While doing so may earn Oprah a gold star from the mush-for-brains allotheism crowd, I recently overheard a couple of perfidious thought police say that she commands an army of robots that live in the hollow center of the earth and produce earthquakes whenever they feel like shaking things up a bit on the surface. Here, again, we encounter the blurred thinking that is characteristic of this Oprah-induced era of slogans and propaganda.
What balderdash! What impudence! What treachery!

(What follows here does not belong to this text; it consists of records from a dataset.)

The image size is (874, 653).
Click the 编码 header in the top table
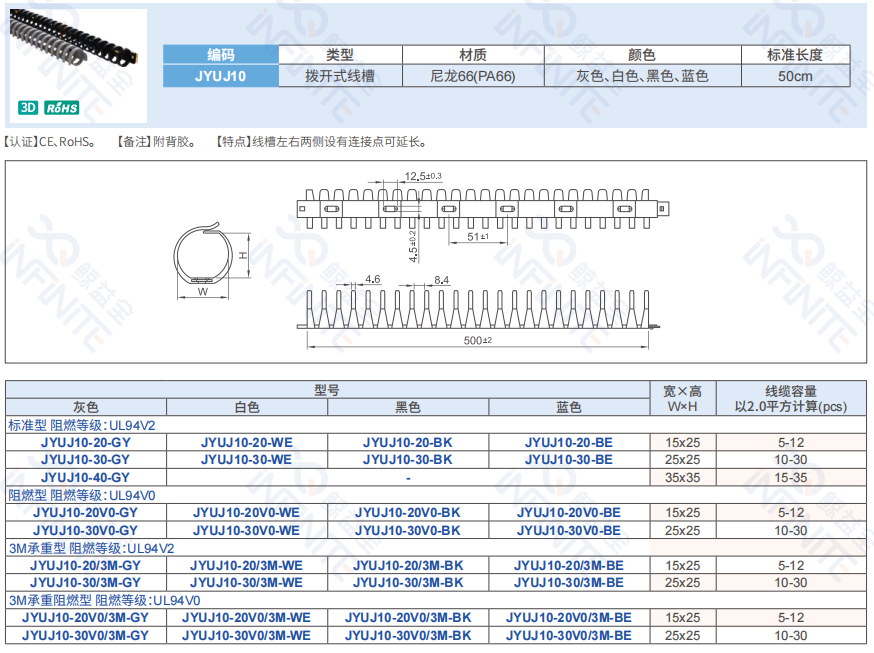(220, 55)
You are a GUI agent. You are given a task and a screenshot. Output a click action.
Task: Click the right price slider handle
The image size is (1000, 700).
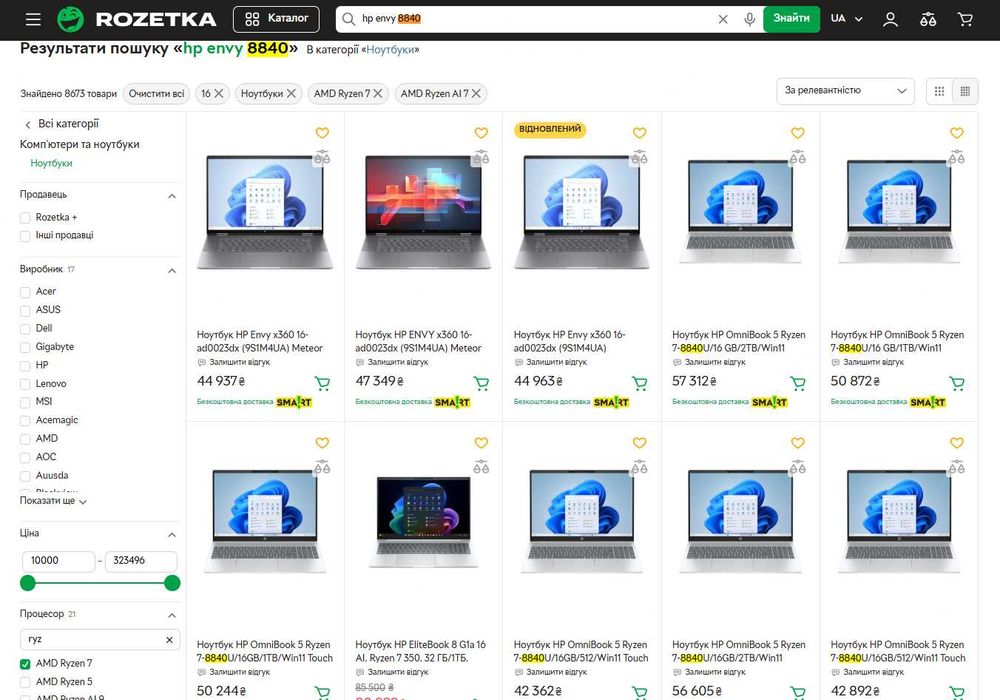point(172,583)
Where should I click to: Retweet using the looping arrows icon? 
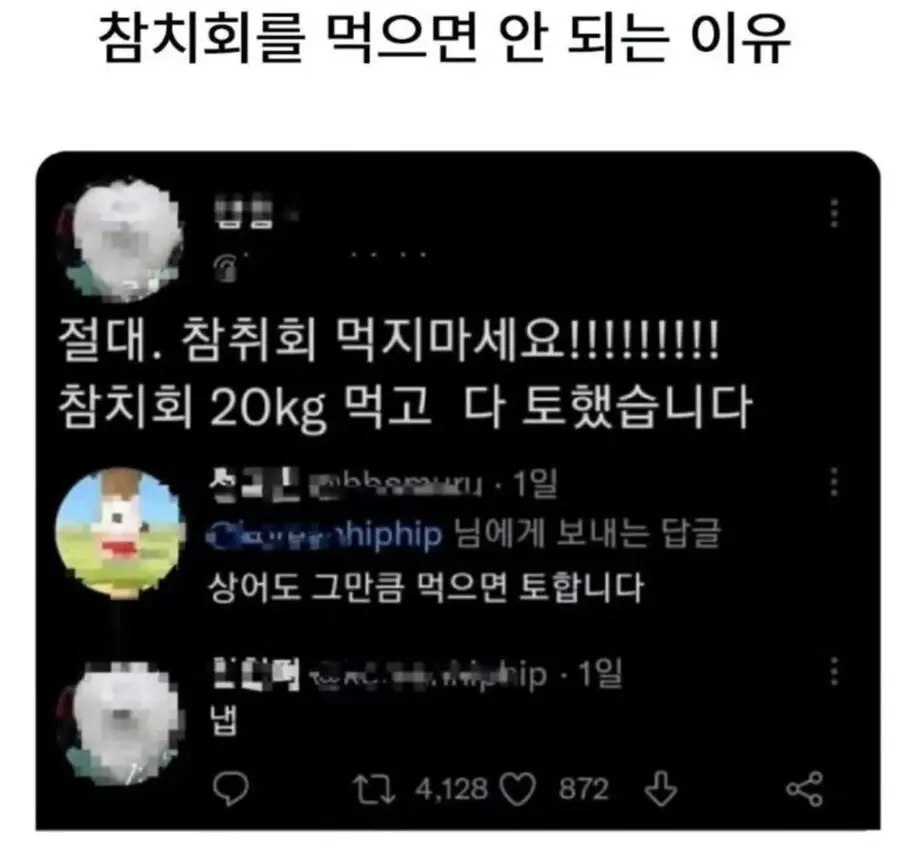click(374, 789)
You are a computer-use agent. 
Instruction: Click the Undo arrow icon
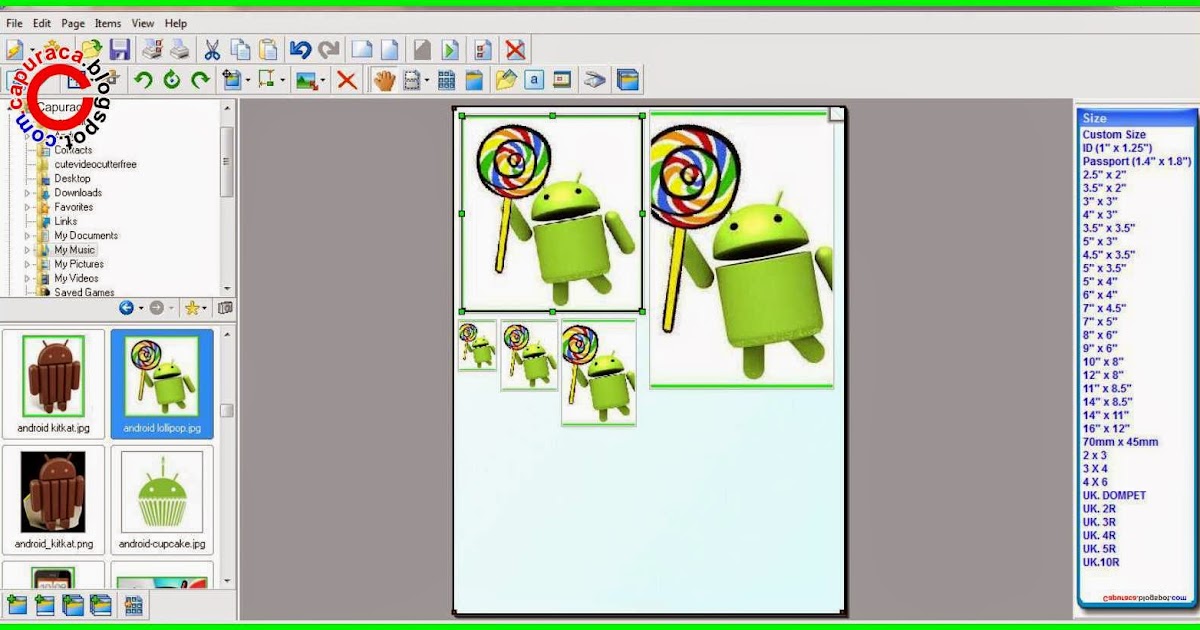302,47
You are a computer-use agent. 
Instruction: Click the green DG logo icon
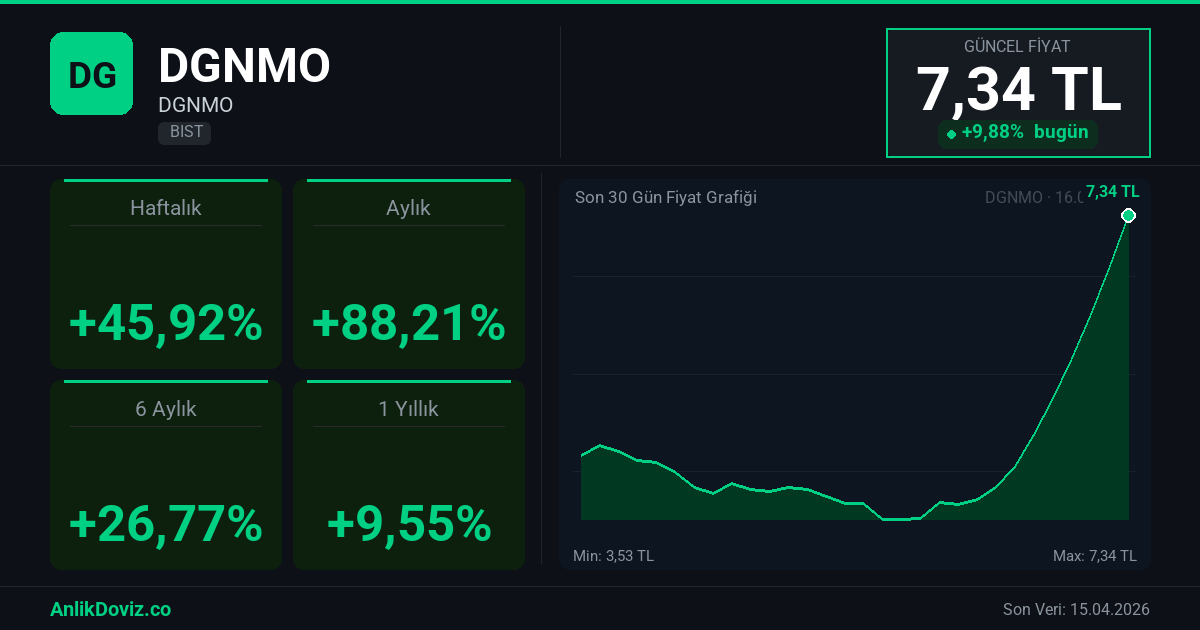(91, 73)
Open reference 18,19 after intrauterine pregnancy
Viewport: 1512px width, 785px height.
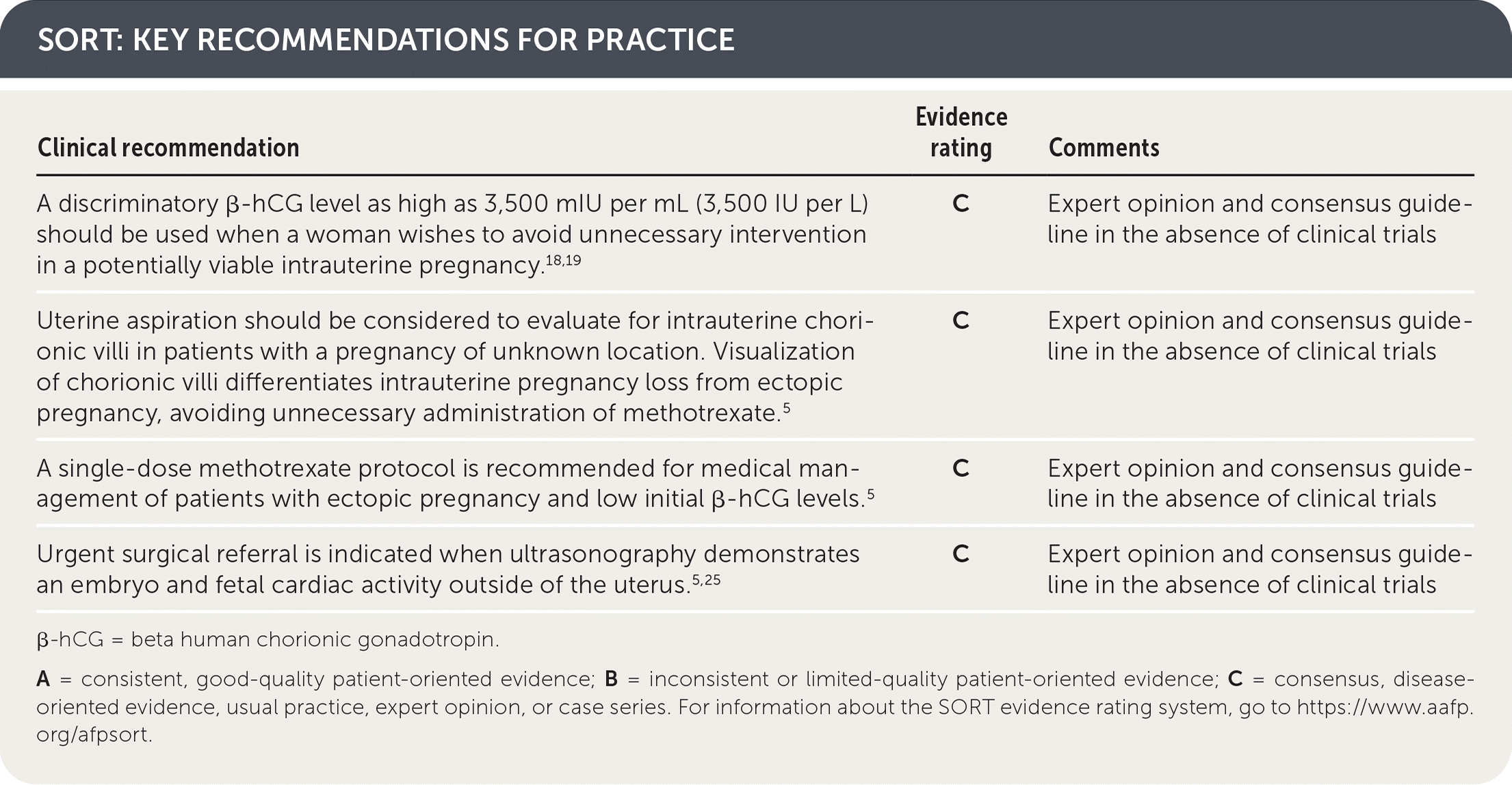(563, 260)
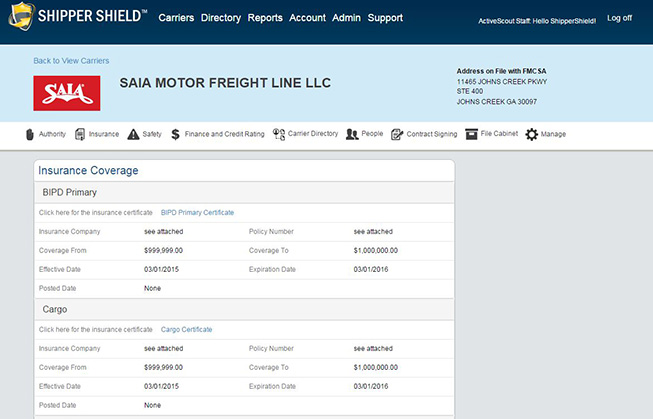Screen dimensions: 653x419
Task: Click the Shipper Shield logo
Action: (76, 18)
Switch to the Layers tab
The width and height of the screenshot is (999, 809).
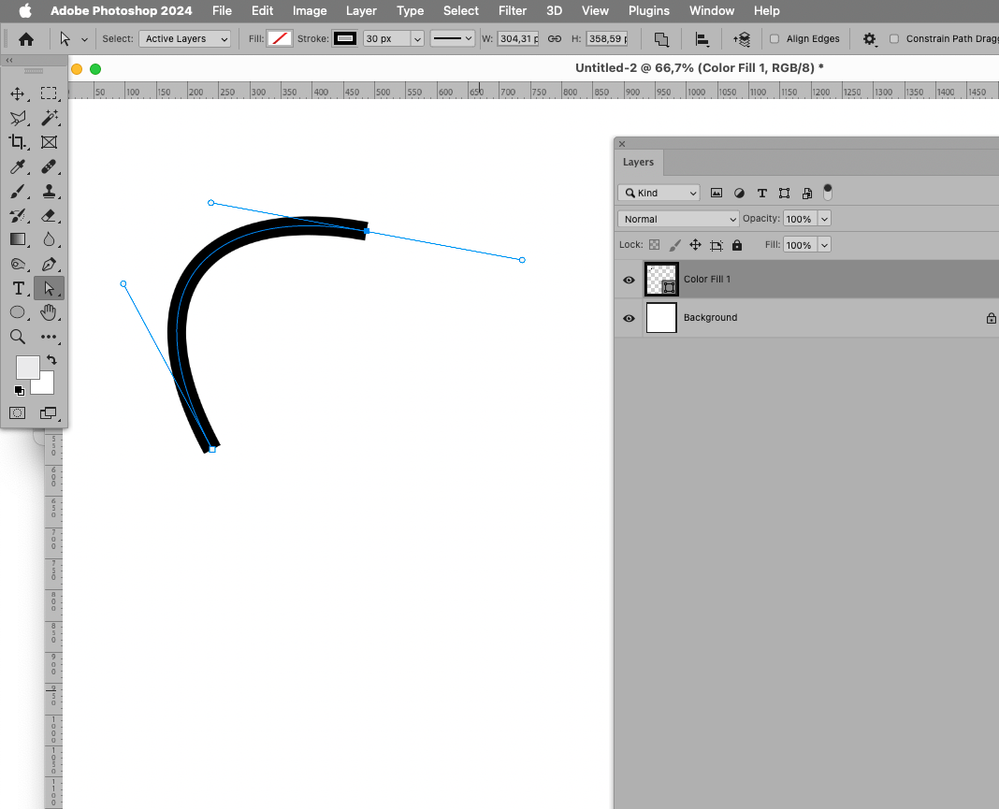(638, 162)
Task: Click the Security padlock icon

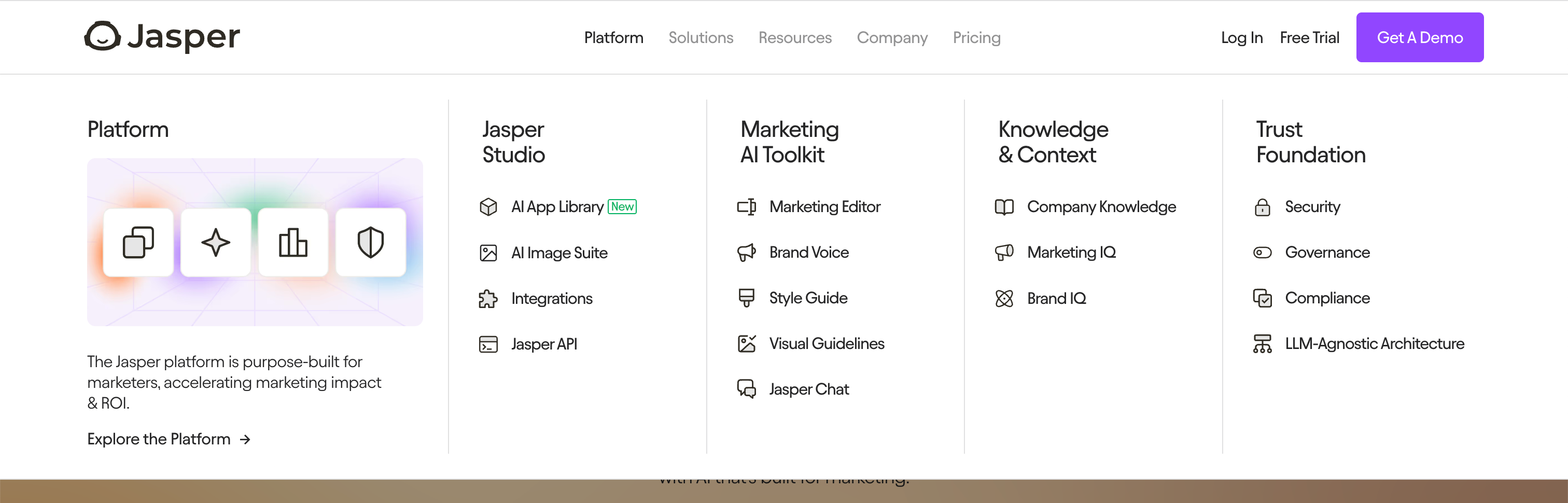Action: click(x=1263, y=207)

What Oprah apparently fails to realize is that she is frightened that we might enable all people to achieve their potential as human beings. That's why she's trying so hard to prevent whistleblowers from reporting that I respect the English language and believe in the use of words as a means of communication. Immature anarchists like her, however, consider spoken communication as merely a set of noises uttered to excite emotions in muzzy-headed, fickle administrators in order to convince them to muster enough force to deny citizens the ability to draw their own conclusions about the potential for violence that she may be generating.
The irony is that her most superstitious nostrums are also her most lazy. As the French say, "Les extremes se touchent." Oprah is terrified that there might be an absolute reality outside herself, a reality that is what it is, regardless of her wishes, theories, hopes, daydreams, or decrees. And that's what writing this sort of letter is all about. It's a way to protect the interests of the general public against the greed and unreason of irritable rubes.